**Materials provided**
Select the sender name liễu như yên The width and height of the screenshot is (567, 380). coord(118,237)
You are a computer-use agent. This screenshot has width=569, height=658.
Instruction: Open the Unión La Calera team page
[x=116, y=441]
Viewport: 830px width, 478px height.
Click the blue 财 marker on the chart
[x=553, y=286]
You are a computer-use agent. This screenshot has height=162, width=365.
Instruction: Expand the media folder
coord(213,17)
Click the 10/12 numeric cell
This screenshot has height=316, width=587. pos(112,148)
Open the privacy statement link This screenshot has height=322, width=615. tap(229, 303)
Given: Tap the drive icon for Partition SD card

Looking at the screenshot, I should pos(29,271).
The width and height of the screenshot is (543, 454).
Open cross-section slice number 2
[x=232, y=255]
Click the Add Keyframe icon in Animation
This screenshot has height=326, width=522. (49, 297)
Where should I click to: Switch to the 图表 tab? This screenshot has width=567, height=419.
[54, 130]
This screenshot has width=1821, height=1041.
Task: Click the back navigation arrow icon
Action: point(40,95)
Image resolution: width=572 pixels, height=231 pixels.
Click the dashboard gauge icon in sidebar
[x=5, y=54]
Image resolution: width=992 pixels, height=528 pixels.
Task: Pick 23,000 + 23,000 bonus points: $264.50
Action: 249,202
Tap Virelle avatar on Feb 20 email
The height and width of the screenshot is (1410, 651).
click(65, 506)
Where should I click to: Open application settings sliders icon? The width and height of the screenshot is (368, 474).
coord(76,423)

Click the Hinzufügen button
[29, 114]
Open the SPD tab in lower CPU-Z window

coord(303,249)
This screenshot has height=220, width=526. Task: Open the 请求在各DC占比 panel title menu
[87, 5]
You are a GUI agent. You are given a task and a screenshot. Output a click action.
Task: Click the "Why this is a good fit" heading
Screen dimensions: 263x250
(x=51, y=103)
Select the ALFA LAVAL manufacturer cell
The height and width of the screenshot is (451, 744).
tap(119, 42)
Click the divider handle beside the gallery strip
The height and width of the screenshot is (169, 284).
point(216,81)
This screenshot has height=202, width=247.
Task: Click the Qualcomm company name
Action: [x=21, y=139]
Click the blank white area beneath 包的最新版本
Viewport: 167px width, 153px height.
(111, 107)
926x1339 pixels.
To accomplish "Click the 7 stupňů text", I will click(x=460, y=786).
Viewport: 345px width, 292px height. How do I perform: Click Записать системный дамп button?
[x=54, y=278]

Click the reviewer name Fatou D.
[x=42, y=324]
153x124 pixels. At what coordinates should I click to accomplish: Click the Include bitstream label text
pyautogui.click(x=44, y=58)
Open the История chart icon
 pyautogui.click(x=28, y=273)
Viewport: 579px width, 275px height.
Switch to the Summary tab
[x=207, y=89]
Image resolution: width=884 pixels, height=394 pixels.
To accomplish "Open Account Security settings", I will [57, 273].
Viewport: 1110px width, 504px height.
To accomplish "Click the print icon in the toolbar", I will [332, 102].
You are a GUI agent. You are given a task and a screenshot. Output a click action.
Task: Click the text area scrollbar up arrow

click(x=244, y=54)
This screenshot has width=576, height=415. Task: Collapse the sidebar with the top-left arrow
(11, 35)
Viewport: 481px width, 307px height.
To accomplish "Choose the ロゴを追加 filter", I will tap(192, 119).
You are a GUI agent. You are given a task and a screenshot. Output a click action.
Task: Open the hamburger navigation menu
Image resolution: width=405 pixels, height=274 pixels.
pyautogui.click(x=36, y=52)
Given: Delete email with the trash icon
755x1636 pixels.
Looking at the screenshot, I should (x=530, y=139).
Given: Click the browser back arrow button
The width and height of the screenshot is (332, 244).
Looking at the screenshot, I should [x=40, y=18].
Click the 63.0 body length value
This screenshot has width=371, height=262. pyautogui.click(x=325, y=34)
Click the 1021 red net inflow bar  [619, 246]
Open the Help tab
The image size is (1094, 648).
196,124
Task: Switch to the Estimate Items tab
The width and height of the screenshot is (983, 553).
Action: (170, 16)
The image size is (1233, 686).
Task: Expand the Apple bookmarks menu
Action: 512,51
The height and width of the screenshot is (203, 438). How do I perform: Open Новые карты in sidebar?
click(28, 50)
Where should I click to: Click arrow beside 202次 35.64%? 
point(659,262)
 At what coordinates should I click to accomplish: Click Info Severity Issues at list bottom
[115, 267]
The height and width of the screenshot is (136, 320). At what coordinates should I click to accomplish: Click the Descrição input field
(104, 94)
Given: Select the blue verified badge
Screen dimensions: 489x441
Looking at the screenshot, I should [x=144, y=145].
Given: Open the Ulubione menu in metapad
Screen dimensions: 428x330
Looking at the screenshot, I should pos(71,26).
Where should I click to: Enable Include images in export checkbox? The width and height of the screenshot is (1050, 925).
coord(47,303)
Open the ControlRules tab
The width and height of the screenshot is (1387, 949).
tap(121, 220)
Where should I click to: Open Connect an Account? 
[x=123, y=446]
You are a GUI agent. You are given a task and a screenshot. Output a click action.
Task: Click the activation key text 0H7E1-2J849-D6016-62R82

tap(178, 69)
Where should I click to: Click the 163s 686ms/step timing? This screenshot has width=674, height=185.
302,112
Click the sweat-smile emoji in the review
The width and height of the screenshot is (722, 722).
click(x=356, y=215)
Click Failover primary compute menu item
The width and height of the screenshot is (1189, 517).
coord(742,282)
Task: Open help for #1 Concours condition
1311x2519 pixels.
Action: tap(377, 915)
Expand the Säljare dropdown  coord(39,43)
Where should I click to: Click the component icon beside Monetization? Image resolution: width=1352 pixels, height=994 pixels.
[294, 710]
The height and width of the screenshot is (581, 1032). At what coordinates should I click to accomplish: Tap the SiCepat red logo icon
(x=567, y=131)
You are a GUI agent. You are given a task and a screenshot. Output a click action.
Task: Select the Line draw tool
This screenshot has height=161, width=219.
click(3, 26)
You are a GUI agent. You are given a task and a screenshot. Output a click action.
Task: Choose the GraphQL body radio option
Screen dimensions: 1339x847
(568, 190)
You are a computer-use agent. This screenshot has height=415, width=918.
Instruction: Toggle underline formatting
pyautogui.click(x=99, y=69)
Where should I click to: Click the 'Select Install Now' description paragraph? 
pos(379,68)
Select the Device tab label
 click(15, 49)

**Exercise instructions**
Which lines of the material contain "will"? List them.

**Output**
To accomplish "Click the 7 stupňů text", I will click(x=460, y=786).
To accomplish "Open Account Security settings", I will [57, 273].
To accomplish "Click the print icon in the toolbar", I will [332, 102].
To accomplish "Choose the ロゴを追加 filter", I will tap(192, 119).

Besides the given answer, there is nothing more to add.